Mais il est temps d’investir cette salle (y aura-t-il bientôt cet auditorium dont le projet est souvent évoqué ?)
Bien sûr, nos “officiels” prendront la parole, chacun évoquant la qualité de la programmation du festival, sa longévité, son rayonnement par delà les frontières de l’Aude, leur implication et leur fidélité (parfois même dans des envolées passionnées… 😅). Citons,
- Le représentant de la Région, Benjamin ASSIÉ,
- Le second vice président, délégué à la culture de la CCRLCM, Gérard BARTHEZ,
- Le président de la CCRLCM, André HERNANDEZ,
- La vice présidente du conseil départemental de l’Aude, Valérie DUMONTET,
- Le maire de Conilhac, Serge BRUNEL, très ému ce soir et le président du festival, René GRAUBY. Ces derniers salueront la belle implication des bénévoles, la fidélité des institutions, des partenaires et du public.

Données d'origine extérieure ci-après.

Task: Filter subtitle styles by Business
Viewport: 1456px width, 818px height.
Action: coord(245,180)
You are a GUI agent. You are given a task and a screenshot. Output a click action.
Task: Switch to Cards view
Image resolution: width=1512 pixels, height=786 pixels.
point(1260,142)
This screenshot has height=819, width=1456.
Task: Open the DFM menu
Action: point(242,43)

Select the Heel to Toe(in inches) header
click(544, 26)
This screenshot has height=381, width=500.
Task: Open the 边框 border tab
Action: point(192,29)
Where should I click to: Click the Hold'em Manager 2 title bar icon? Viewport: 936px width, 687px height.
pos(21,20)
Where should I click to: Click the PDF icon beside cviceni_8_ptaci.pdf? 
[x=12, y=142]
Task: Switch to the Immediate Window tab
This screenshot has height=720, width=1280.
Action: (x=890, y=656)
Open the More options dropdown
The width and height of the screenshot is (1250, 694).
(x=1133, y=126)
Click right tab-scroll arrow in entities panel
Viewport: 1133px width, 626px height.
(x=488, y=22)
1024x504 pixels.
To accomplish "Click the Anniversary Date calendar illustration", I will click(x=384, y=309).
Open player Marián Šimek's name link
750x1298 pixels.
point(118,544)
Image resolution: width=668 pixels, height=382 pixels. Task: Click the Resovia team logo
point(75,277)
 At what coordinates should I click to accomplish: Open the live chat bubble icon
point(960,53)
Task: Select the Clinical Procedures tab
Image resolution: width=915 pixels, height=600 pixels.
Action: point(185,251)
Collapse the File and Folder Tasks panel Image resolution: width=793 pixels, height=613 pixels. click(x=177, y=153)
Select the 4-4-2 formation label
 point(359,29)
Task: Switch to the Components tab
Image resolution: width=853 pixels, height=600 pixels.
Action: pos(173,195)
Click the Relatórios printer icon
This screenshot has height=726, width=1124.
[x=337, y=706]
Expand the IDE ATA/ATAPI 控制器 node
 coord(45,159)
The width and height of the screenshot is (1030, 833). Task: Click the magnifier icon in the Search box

Bien sûr, ils y seront applaudis… mais l’important - ici - reste bien la note bleue et cette saison en vaut la peine aux dires du Président.
Alors, que la salle s’obscurcit, le public s’impatiente, vite que la scène s’anime, que les bravos saluent enfin les artistes, que diantre !
Nouvelle surprise, pas de première partie et des consignes sévères (si peu) : Pas de photo, pas de vidéo ! Rhoooo, mais quel est donc cet OVNI dont on nous parle et qui exige ?
La voilà qui entre en scène, plein sourire, des jolies fossettes accompagnent des yeux malicieux, toute menue, presque intimidée. Bref, rien d’une diablesse 👿. Elle est suivie de son pianiste. Car ce soir, c’est piano/voix ou l’inverse.
YOUN SUN NAH - d’origine sud-coréenne - saluera l’auditoire d’une toute petite voix, mais ne vous y fier pas. Derrière son micro, elle éclate, elle explose, elle détonne, elle émeut, elle passionne et sa carrière internationale en témoigne. Quant à son pianiste, “la classe internationale”, c’est Jon COWHERD, une pointure. À eux deux, ils enflamment les salles, et quelle chance nous avons. Profitons-en, pleines oreilles :
Une première ovation les accueillera, puis enfin le silence se fera…
Quatre notes sorties de sa petite boîte à musique sur lesquelles se greffera le piano, puis sa voix - pure, presque de cristal pour un “My Funny Valentine” extrait de son dernier album d’une poésie éblouissante. Une mise en bouche tendre, mélodieuse, des sons clairs qui rappellent… un peu l’Asie, oui - si j’étais plus prosaïque, je dirais ces salons de bien être où pierres chaudes et senteurs en tout genre font notre bonheur. Oui, quel bonheur d’être ici avec ces deux là, deux artistes uniques, sans prétention, sans minauderie et qui donnent sans compter. Et privilège de la ruralité, quelques mètres à peine nous séparent des interprètes, voilà toute la différence avec ces grandes métropoles aux salles immenses.
La preuve nous l’avons là, quand la voix sait se rendre puissante et qu’elle augure de bien des surprises ou lorsqu’elle se veut murmure et discrétion, nul besoin de chercher un écran pour surprendre l’émotion, l’intensité des sentiments.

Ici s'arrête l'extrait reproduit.